2003 wird die Vereinbarung abgewandelt und eine hohe Sonderdividende an die PS ausgeschüttet. Die PS leitet die vereinnahmte Dividende an V weiter. Diese Sonderdividende wird auf die Aufteilung des (Weiter-)Verkaufserlöses zwischen PS und V angerechnet.

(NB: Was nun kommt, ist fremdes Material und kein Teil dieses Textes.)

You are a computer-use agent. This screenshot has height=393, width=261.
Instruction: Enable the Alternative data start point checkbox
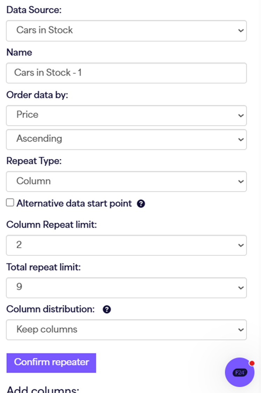click(x=10, y=203)
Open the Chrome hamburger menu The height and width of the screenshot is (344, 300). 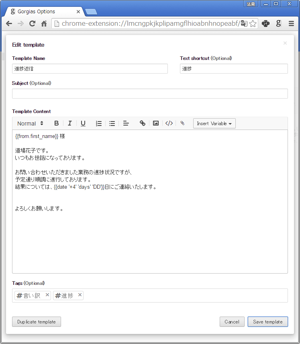point(291,24)
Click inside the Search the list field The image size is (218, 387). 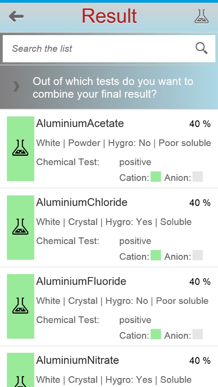pyautogui.click(x=91, y=48)

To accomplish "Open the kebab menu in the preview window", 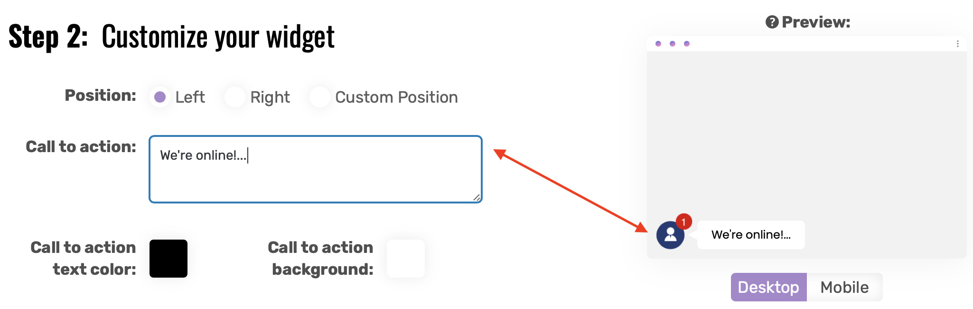I will coord(958,43).
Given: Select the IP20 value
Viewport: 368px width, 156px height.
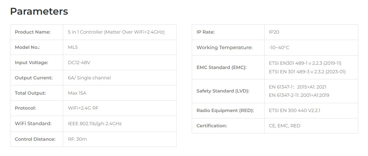Looking at the screenshot, I should click(274, 32).
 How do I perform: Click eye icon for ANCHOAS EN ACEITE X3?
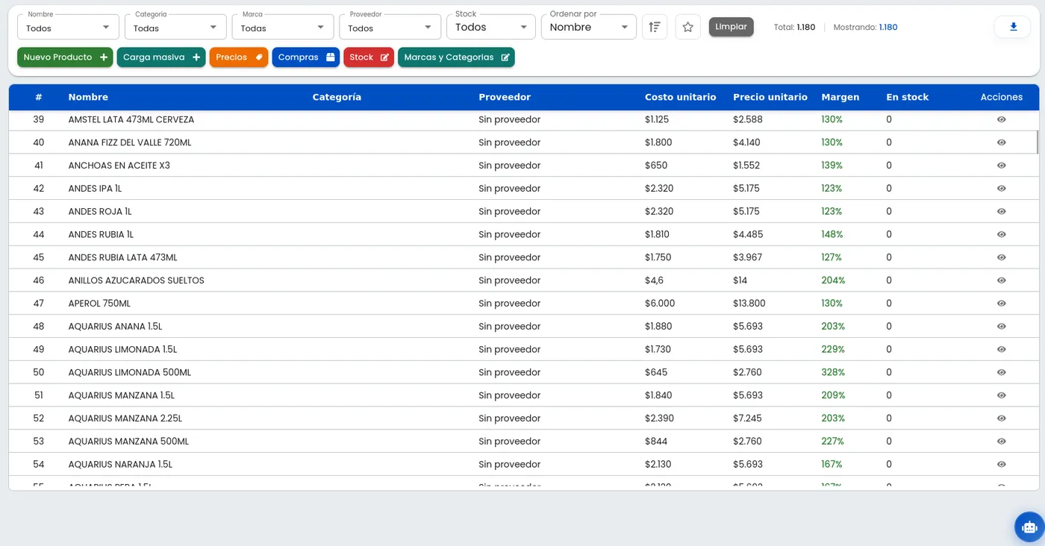(1001, 166)
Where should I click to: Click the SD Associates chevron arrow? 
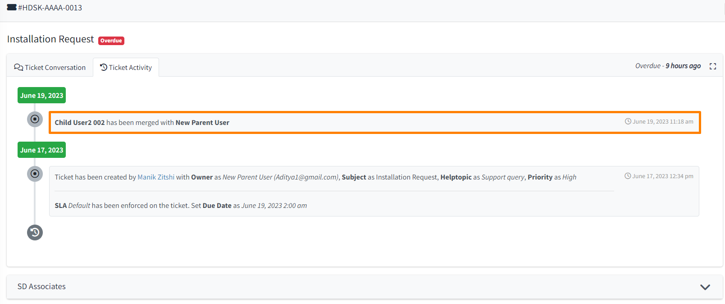[705, 287]
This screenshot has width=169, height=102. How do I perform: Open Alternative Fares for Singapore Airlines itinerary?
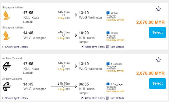95,47
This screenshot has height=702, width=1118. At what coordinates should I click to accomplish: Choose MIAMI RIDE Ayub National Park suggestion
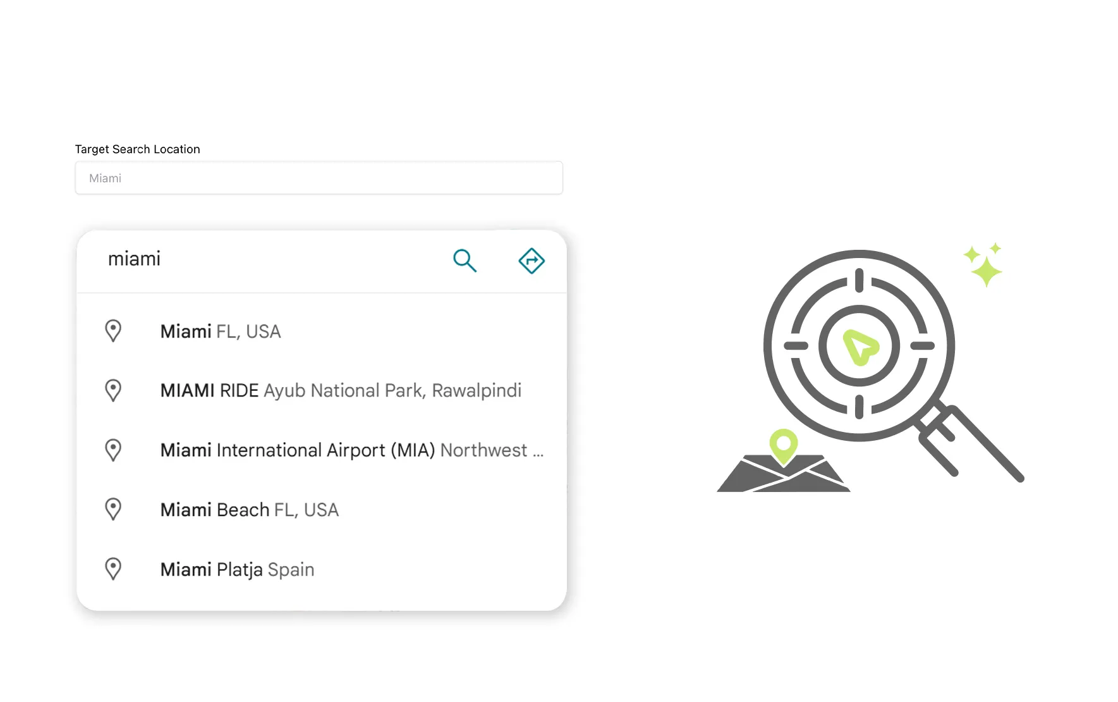341,391
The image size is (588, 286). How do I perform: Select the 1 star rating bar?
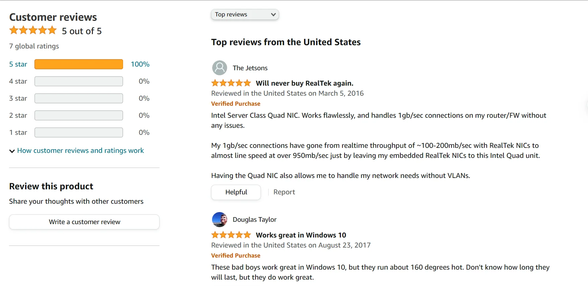(x=79, y=132)
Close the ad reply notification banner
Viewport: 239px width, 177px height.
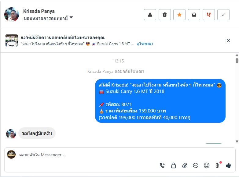click(x=228, y=41)
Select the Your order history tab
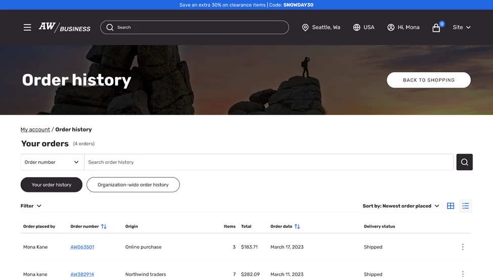 [52, 185]
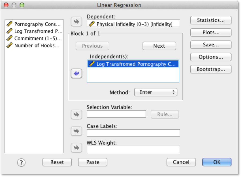
Task: Open the Plots... dialog
Action: tap(211, 32)
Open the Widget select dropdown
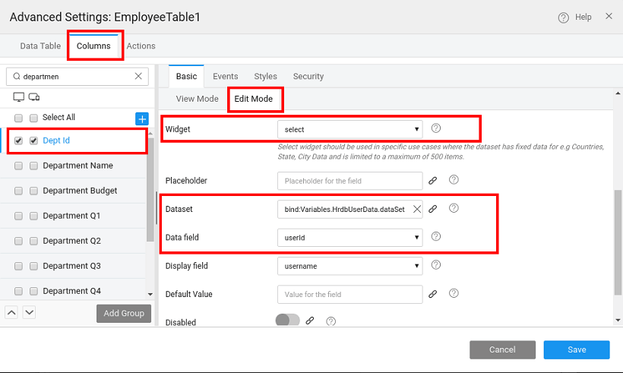623x373 pixels. pyautogui.click(x=349, y=129)
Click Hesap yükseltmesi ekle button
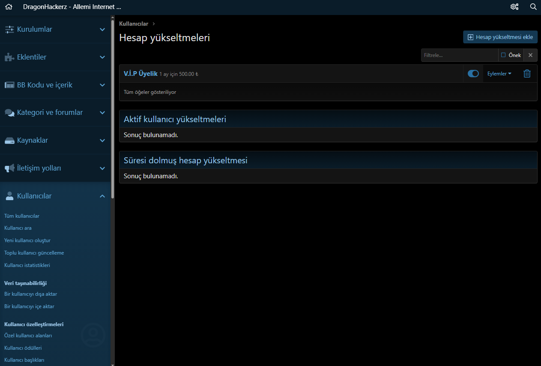541x366 pixels. point(500,37)
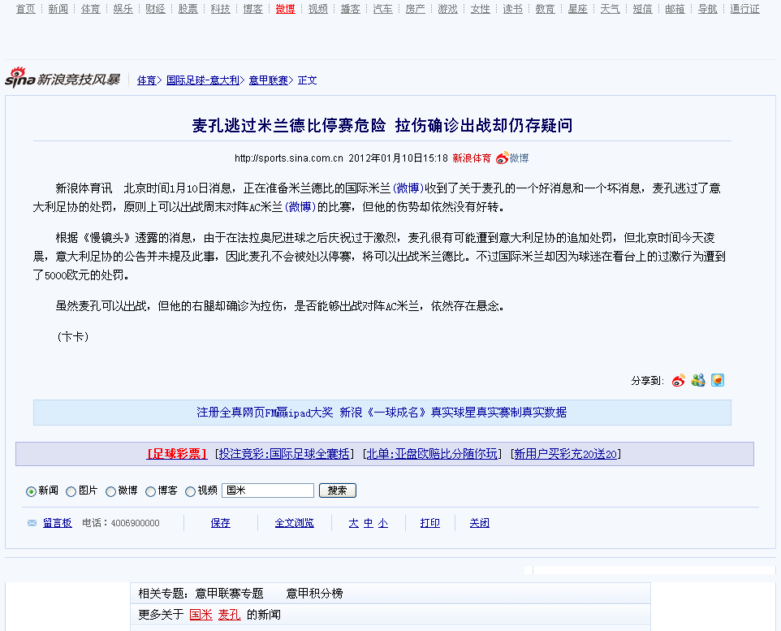The image size is (781, 631).
Task: Switch search type to 视频
Action: tap(191, 490)
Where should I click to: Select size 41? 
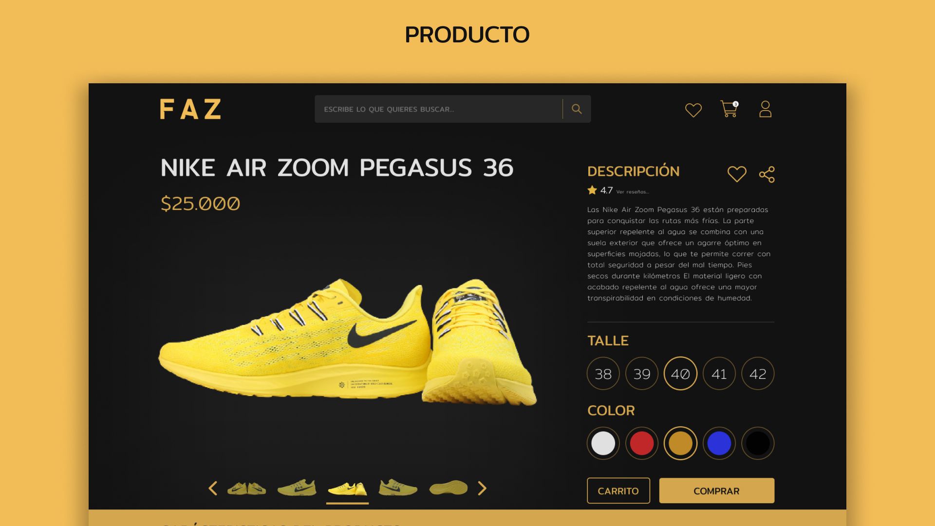719,374
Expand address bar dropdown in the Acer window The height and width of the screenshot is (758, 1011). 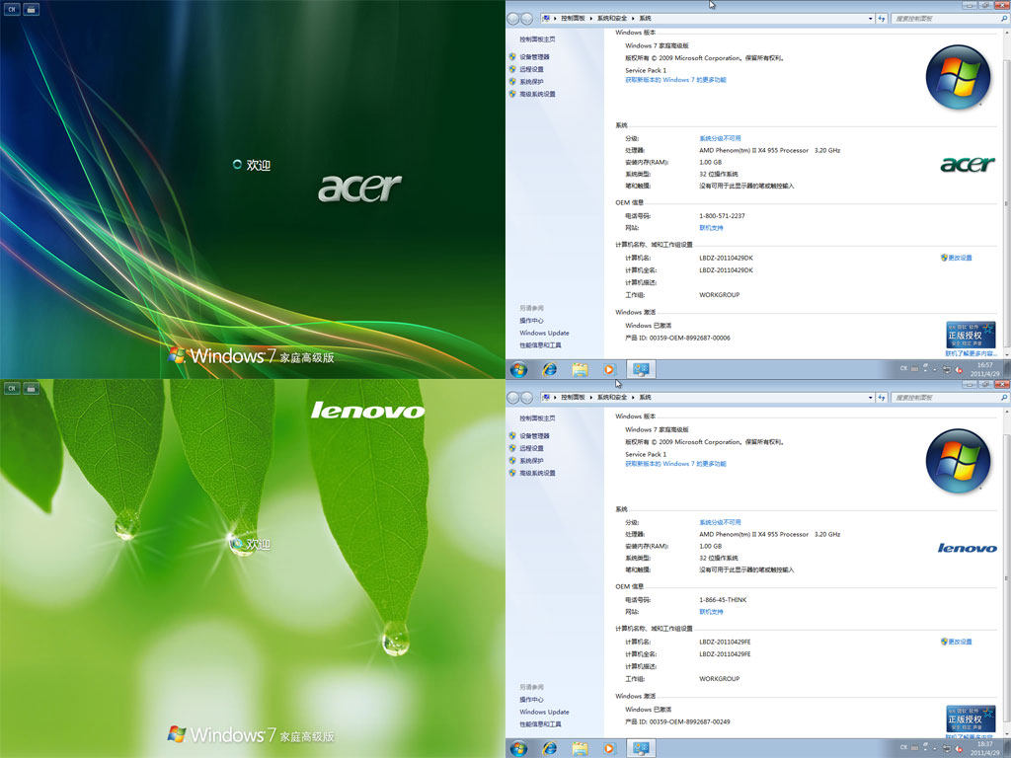click(870, 19)
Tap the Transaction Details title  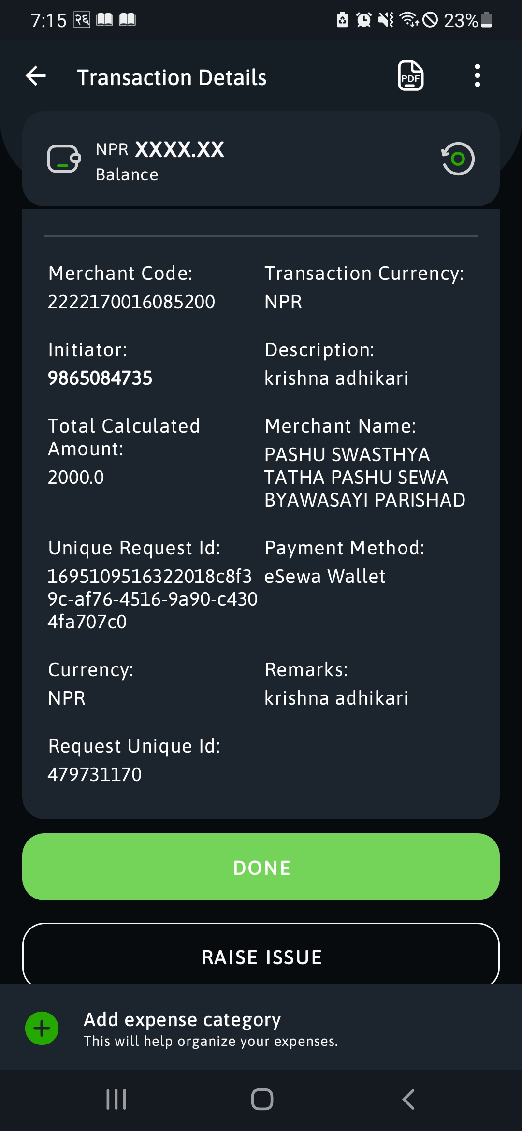point(172,77)
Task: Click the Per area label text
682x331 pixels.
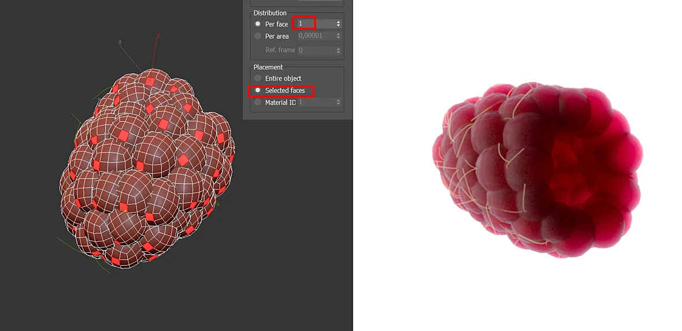Action: (277, 36)
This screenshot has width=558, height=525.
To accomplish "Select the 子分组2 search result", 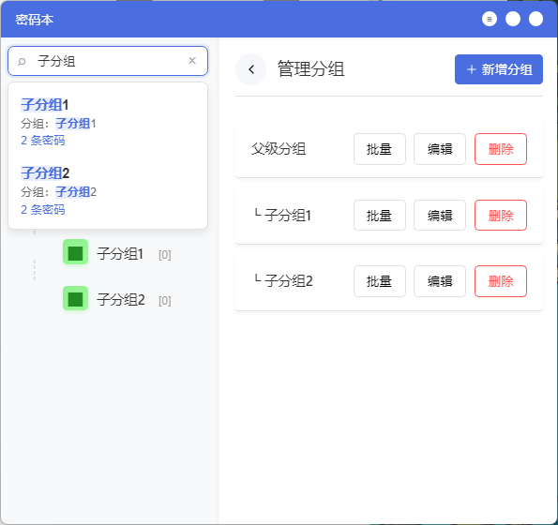I will [108, 190].
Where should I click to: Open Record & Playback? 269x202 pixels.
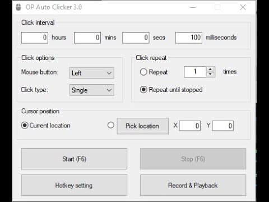193,185
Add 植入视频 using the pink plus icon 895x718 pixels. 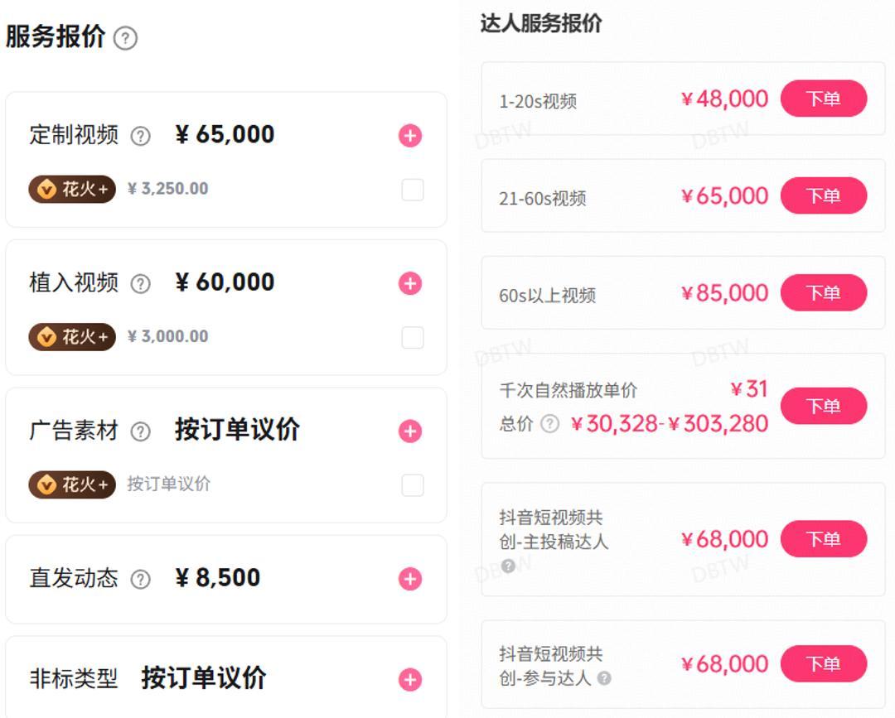click(x=410, y=283)
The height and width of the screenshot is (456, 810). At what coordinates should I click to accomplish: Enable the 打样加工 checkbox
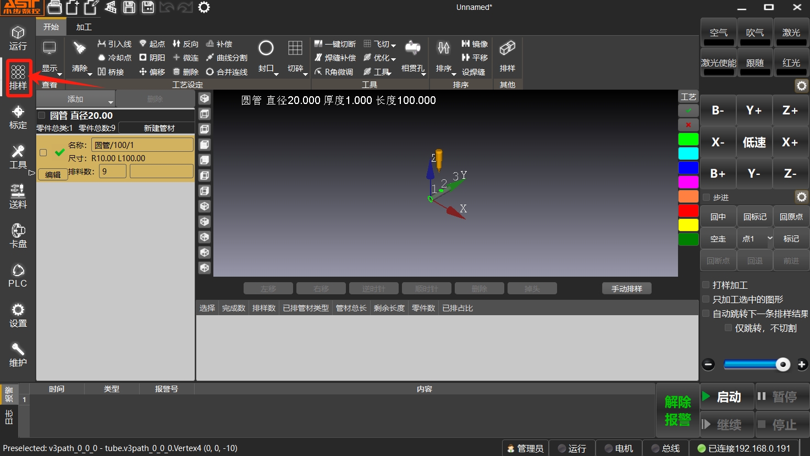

Unklar war die steuerliche Behandlung der Dividendenweiterleitung. Die PS machte die weitergeleitete Dividende als Werbungskosten geltend.

 

Die Kernaussagen des VwGH:

Nach Ansicht der PS war nach dem Inhalt der Verträge wirtschaftlich betrachtet V die Gesellschafterin der A-AG. Die Zielrichtung dieser Argumentation wahr offensichtlich einen steuerpflichtigen Zufluss der Sonderdividende auf Ebene der PS zu verneinen.

Dieser Betrachtungsweise folgte der VwGH in seinem Urteil 2011/13/0049 vom 25.06.2014 nicht. Nach der ursprünglichen Vertragskonstruktion sollten mehr als kostendeckende Dividenden im Interesse der Erzielung eines möglichst hohen Verkaufspreises nicht ausgeschüttet werden. Einem steuerlich wirksamen Zufluss ausgeschütteter Dividenden an die PS als stimmberechtige Anteilsinhaberin konnten die getroffenen Vereinbarungen nicht entgegenstehen.

Einer Interpretation, wonach die PS die Dividende nur treuhändig empfangen habe und sie ihr insoweit gar nicht zugeflossen sei, war der vorliegende Sachverhalt nicht zugänglich. Auch das Erfordernis, dass die Verkäuferin der Ausschüttung der (Sonder-)Dividende zustimmen musste, führt nicht zu Werbungskosten der PS im Ausmaß der weitergeleiteten Dividende.

Die Widmung des Betrages als Vorauszahlung auf den Weiterverkauf der Aktien steht seiner gleichzeitigen Berücksichtigung als Aufwand zur Erwerbung der Dividende – im Sinne etwa eines Entgeltes für die Zustimmung zur Vertragsänderung – von vornherein entgegen.

 

Praxishinweis:

Nach aktueller strenger Verwaltungspraxis und BMF-Ansicht zum Dividendenvorbehalt gelten Dividenden dann als (idR steuerpflichtiger) Veräußerungsgewinn und nicht als (idR steurfreie) Dividende, wenn die Gewinnausschüttung nach dem Übergang des wirtschaftlichen Eigentums an den Anteilen beschlossen wird (vgl KStR 2013 Rz 1168). Das vorliegende VwGH-Urteil könnte unseres Erachtens auf Dividendenvorbehalte ausstrahlen und die strenge Argumentation des BMF zum Dividendenvorbehalt stützen. Dividenden fließen danach grundsätzlich demjenigen zu, der im Zeitpunkt des Ausschüttungsbeschlusses dividendenberechtigt gewesen ist. Einmal mehr gilt: nur eine gezielte Planung von Transaktionsprozessen kann unerwünschte Steuerfolgen abfedern.